TUGAS.
• A. Tuliskan ulang bagian teks tentang film Sisu persis sama, mulai dari "Cerita Film Sisu" dan berakhir pada "malah membantai mereka.".
• B. Menurut teks tentang film Sisu, siapa saja aktor yang membintangi film tersebut? Sebutkan semuanya.

TEKS BACAAN.
+--
Sisu merupakan film aksi thriller berlatar sejarah hasil kerjasama Amerika Serikat dan Finlandia. Film ini disutradarai oleh Jalmari Helander dan dibintangi aktor-aktor yang mungkin belum pernah kamu dengan namanya, seperti Jorma Tommila, Aksel Hennie, Jack Doolan, Mimosa Willamo, dan Onni Tommila.
Jalmari Helander, sebagai sang sutradara, pernah menjelaskan kalau film ini mendapat inspirasi dari film Rambo pertama First Blood (1982) dan juga dari sosok legenda sniper Simo Hayha. Menarik kan?
Cerita Film Sisu
Sisu mengikuti kisah Aatami Korpi yang hidup sendirian di daerah Lapland, Finland, sebagai seorang pencari emas. Pada suatu ketika, Aatami menemukan emas dalam jumlah banyak di dalam penggaliannya. Ia pun mengumpulkannya dan segera pergi untuk menjualnya.

Dalam perjalanan itu, Aatami bertemu dengan pasukan SS Nazi yang sedang mundur ke Norwegia sambil membakar desa-desa Finlandia dan menyebar ranjau. Rombongan utama pasukan SS itu, yang dipimpin oleh Bruno Helldorf, membiarkan Aatami lewat. Pasukan yang berada di belakang menemukan Aatami membawa emas lalu berniat merebut dan membunuhnya. Namun Aatami malah membantai mereka.
Helldorf yang mendengar suara tembakan menyuruh pasukan berbalik dan menemukan Aatami yang sedang mengumpulkan emasnya. Helldorf pun memerintahkan anak buahnya untuk menembak Aatami. Tapi usaha itu gagal karena Aatami lebih dulu meledakkan ranjau yang ada di sekitar mereka membuat wilayah itu tertutup asap.
Aatami berhasil kabur untuk sementara waktu. Di sisi lain, Helldorf menemukan kalung dogtag Aatami. Berdasar informasi dari pusat, diketahui kalau Aatami Korpi adalah seorang mantan pasukan komando yang legendaris.
+--
BAHAN TERSEDIA.
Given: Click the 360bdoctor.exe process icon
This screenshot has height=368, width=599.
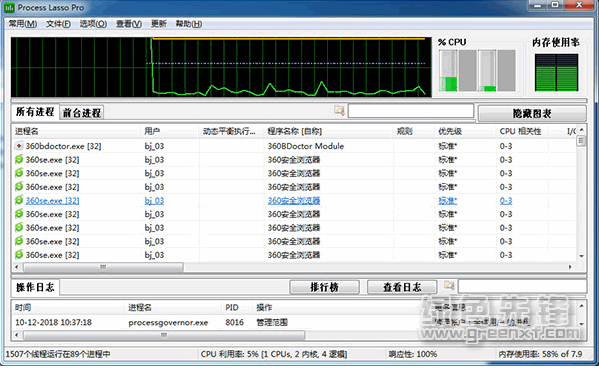Looking at the screenshot, I should [x=19, y=146].
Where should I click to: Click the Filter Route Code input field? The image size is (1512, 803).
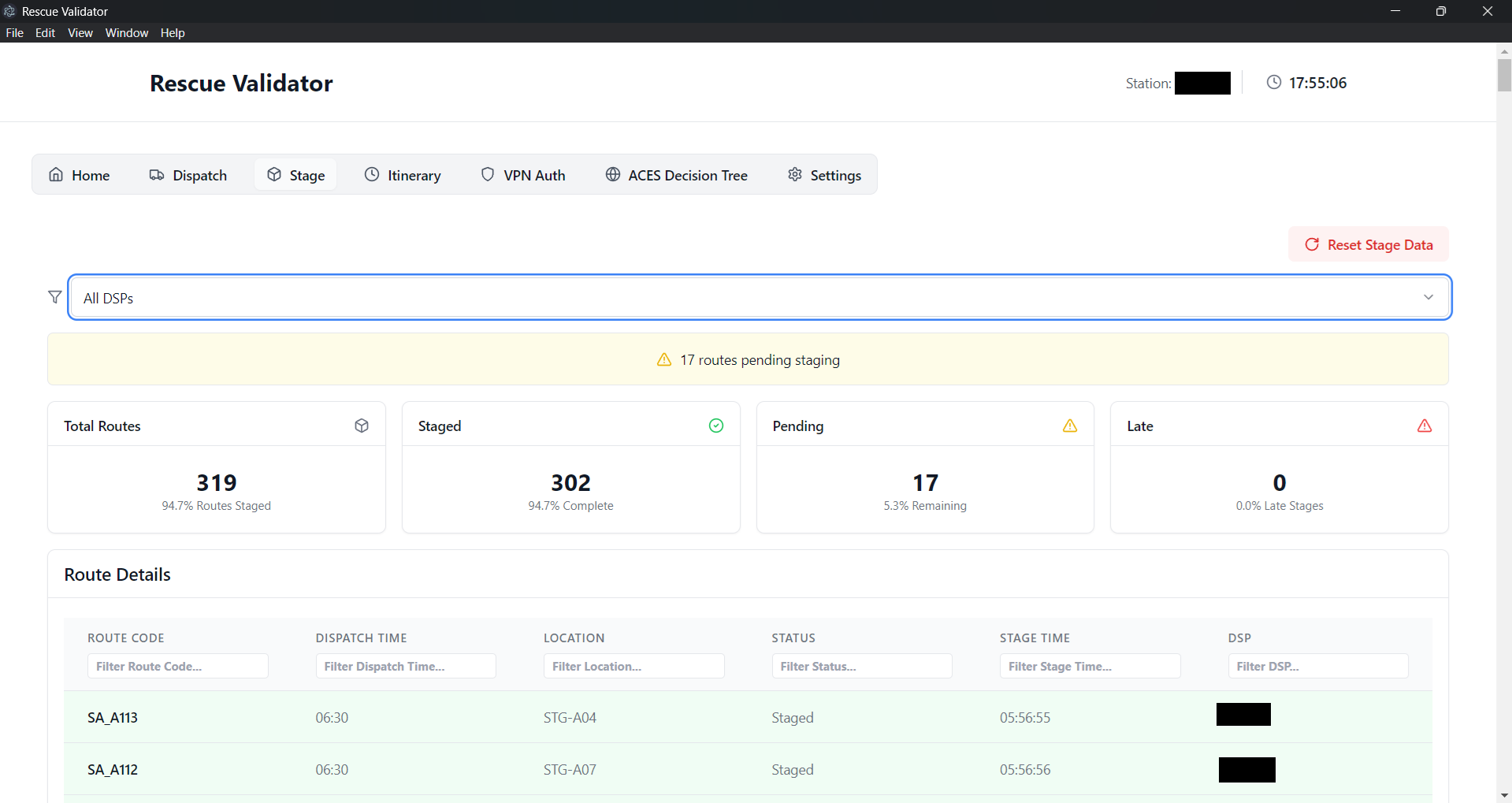point(177,666)
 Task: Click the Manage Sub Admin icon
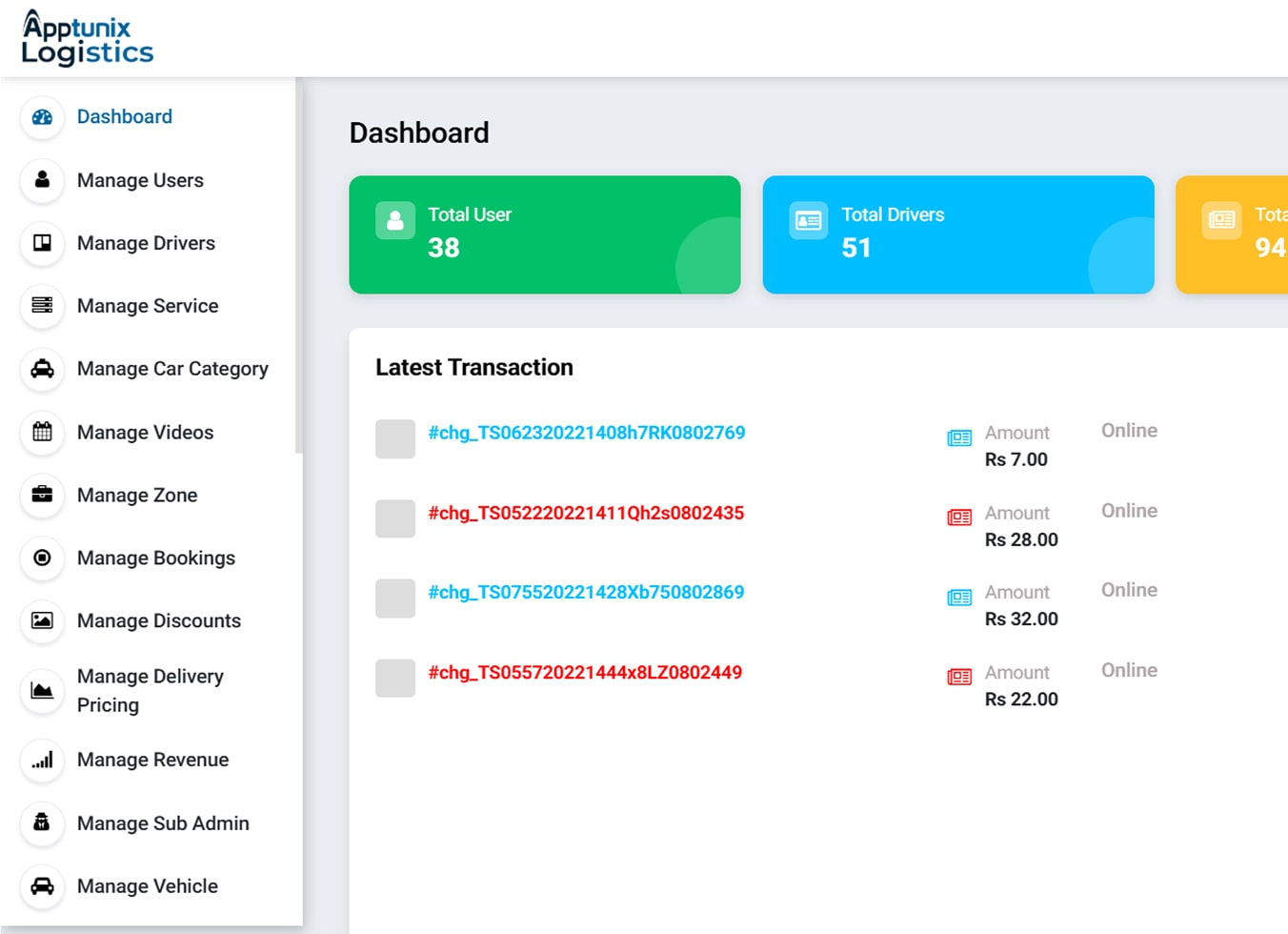coord(42,822)
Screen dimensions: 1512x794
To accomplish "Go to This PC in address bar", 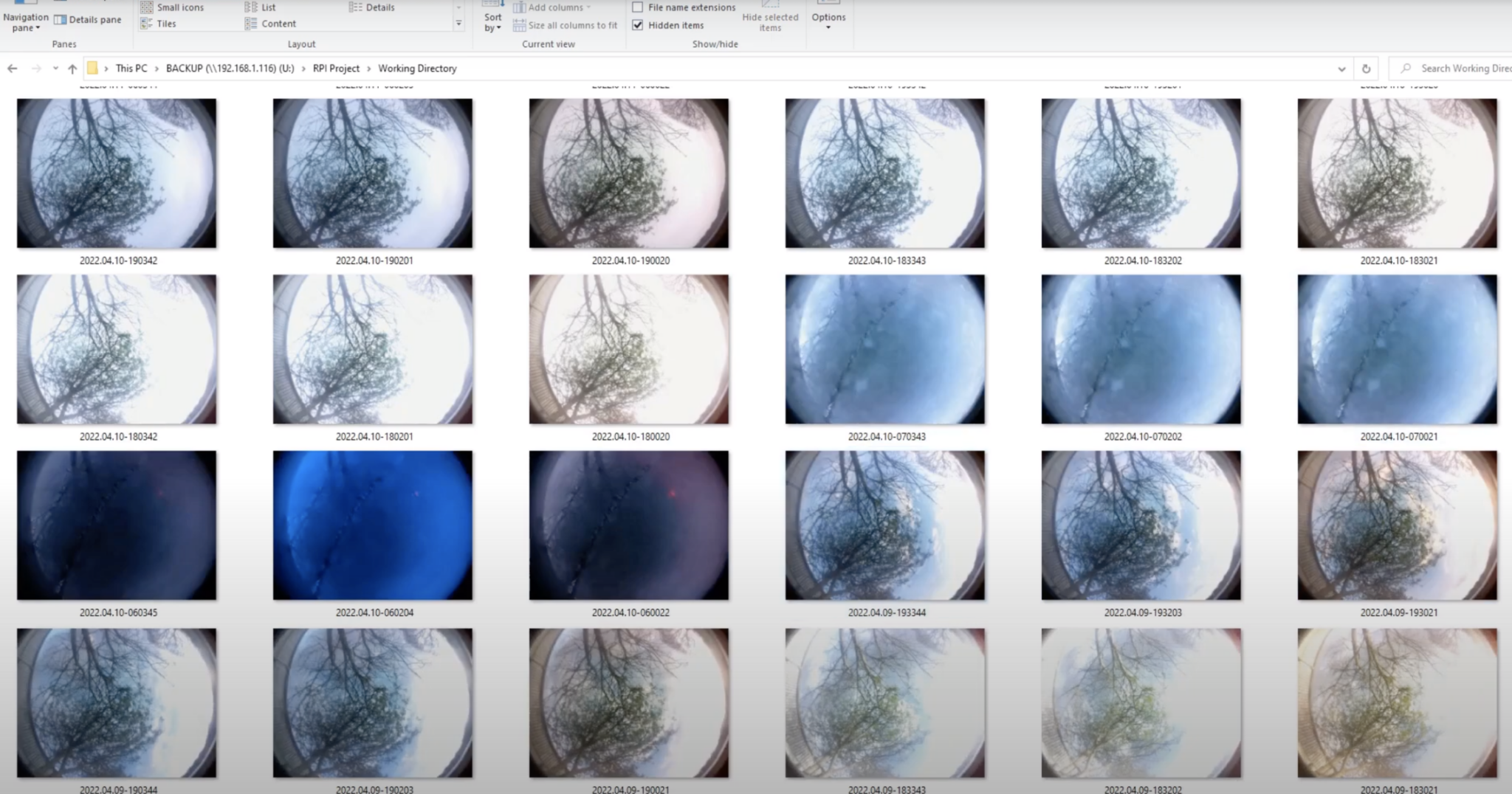I will click(131, 69).
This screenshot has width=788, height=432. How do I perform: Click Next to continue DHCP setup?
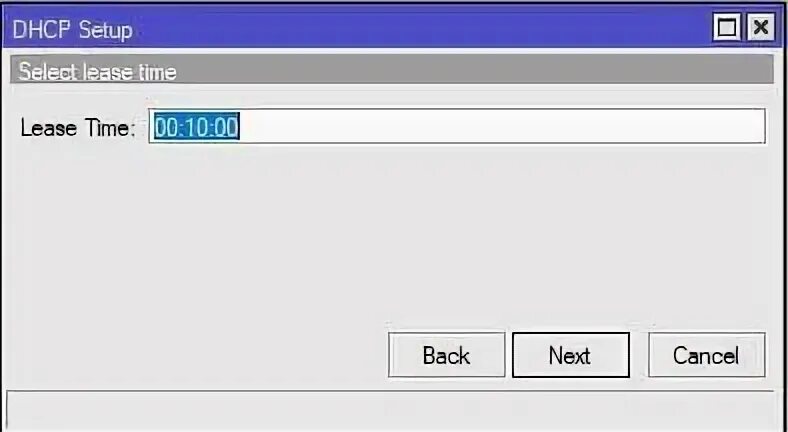(570, 355)
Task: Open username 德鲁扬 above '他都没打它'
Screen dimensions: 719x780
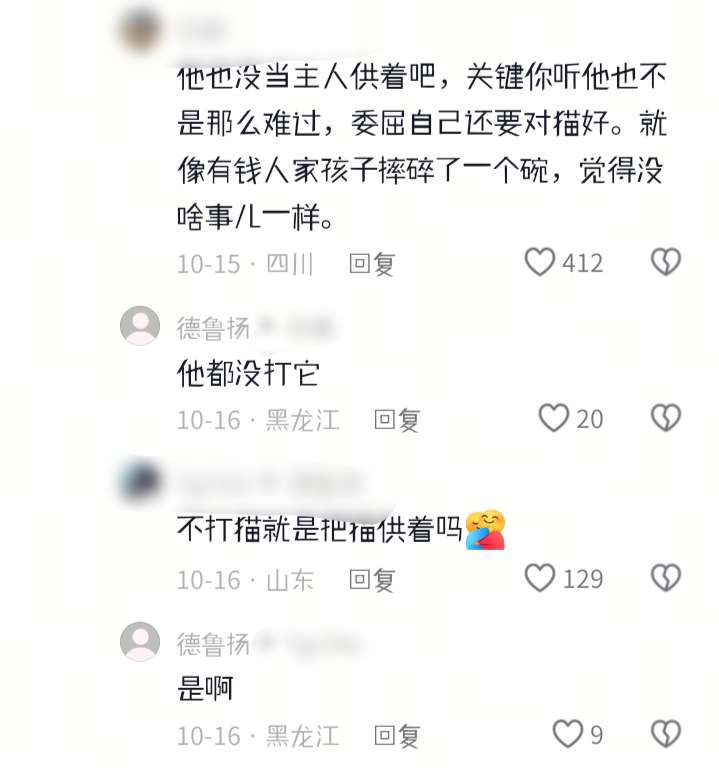Action: tap(213, 328)
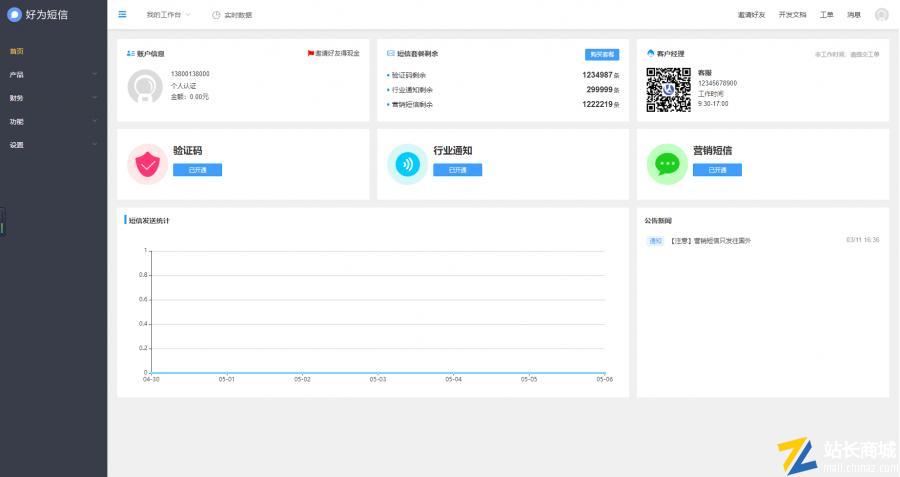Select 首页 in the sidebar

(16, 51)
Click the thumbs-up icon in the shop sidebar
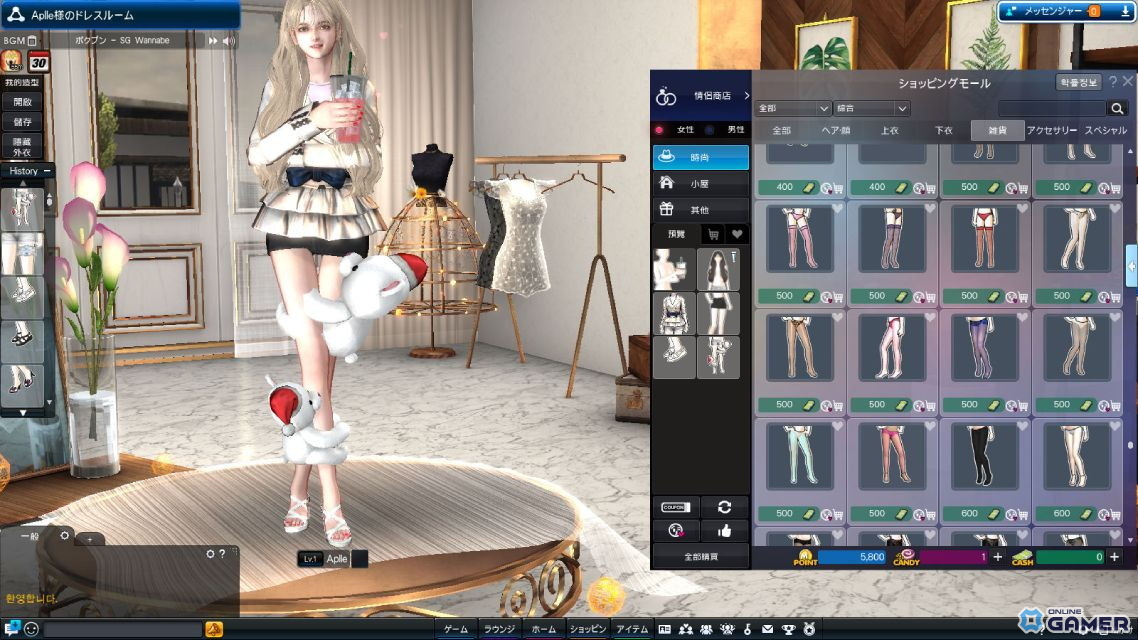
+--
JAWABAN LENGKAP.
• A.
Cerita Film Sisu
Sisu mengikuti kisah Aatami Korpi yang hidup sendirian di daerah Lapland, Finland, sebagai seorang pencari emas. Pada suatu ketika, Aatami menemukan emas dalam jumlah banyak di dalam penggaliannya. Ia pun mengumpulkannya dan segera pergi untuk menjualnya.

Dalam perjalanan itu, Aatami bertemu dengan pasukan SS Nazi yang sedang mundur ke Norwegia sambil membakar desa-desa Finlandia dan menyebar ranjau. Rombongan utama pasukan SS itu, yang dipimpin oleh Bruno Helldorf, membiarkan Aatami lewat. Pasukan yang berada di belakang menemukan Aatami membawa emas lalu berniat merebut dan membunuhnya. Namun Aatami malah membantai mereka.

• B. Jorma Tommila, Aksel Hennie, Jack Doolan, Mimosa Willamo, dan Onni Tommila.